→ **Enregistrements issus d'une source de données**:

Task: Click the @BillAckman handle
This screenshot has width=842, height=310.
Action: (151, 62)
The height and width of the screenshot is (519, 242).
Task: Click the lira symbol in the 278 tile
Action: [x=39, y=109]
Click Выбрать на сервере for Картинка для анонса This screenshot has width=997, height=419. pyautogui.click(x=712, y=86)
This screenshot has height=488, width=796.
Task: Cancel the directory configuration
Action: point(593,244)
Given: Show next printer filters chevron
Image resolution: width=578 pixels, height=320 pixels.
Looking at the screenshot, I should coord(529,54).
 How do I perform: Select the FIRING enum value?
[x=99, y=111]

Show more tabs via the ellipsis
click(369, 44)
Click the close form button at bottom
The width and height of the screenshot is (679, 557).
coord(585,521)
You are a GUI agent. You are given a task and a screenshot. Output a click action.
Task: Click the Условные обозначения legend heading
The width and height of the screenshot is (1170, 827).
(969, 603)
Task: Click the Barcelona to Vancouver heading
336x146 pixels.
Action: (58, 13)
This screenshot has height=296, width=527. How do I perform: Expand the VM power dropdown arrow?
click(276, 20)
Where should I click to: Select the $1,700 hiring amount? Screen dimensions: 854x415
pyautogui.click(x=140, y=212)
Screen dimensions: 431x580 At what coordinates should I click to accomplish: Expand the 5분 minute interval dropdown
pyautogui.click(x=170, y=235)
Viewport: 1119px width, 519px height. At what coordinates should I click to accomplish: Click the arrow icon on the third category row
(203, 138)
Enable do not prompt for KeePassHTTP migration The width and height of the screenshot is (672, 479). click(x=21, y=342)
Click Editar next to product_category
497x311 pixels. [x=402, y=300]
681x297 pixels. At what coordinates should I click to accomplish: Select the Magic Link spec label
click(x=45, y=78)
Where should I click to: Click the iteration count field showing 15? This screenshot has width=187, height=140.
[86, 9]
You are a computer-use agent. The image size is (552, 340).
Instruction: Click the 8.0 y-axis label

→ **CONSIGNE**: Recopiez toutes les lignes ci-dessus à l'identique, sans en modifier le moindre caractère.

→ **RÉPONSE ATTENDUE**:
Task: Click the @BillAckman handle
This screenshot has width=842, height=310.
Action: (151, 62)
The height and width of the screenshot is (519, 242).
Task: Click the lira symbol in the 278 tile
Action: [x=39, y=109]
Click Выбрать на сервере for Картинка для анонса This screenshot has width=997, height=419. pyautogui.click(x=712, y=86)
This screenshot has height=488, width=796.
Task: Cancel the directory configuration
Action: point(593,244)
Given: Show next printer filters chevron
Image resolution: width=578 pixels, height=320 pixels.
Looking at the screenshot, I should coord(529,54).
 How do I perform: Select the FIRING enum value?
[x=99, y=111]

Show more tabs via the ellipsis
click(369, 44)
Click the close form button at bottom
The width and height of the screenshot is (679, 557).
coord(585,521)
You are a GUI agent. You are given a task and a screenshot. Output a click action.
Task: Click the Условные обозначения legend heading
The width and height of the screenshot is (1170, 827).
(969, 603)
Task: Click the Barcelona to Vancouver heading
336x146 pixels.
Action: (58, 13)
This screenshot has height=296, width=527. How do I perform: Expand the VM power dropdown arrow?
click(276, 20)
Where should I click to: Select the $1,700 hiring amount? Screen dimensions: 854x415
pyautogui.click(x=140, y=212)
Screen dimensions: 431x580 At what coordinates should I click to accomplish: Expand the 5분 minute interval dropdown
pyautogui.click(x=170, y=235)
Viewport: 1119px width, 519px height. At what coordinates should I click to accomplish: Click the arrow icon on the third category row
(203, 138)
Enable do not prompt for KeePassHTTP migration The width and height of the screenshot is (672, 479). click(x=21, y=342)
Click Editar next to product_category
497x311 pixels. [x=402, y=300]
681x297 pixels. At what coordinates should I click to accomplish: Select the Magic Link spec label
click(x=45, y=78)
Where should I click to: Click the iteration count field showing 15? This screenshot has width=187, height=140.
[86, 9]
You are a computer-use agent. The image size is (552, 340).
Instruction: Click the 8.0 y-axis label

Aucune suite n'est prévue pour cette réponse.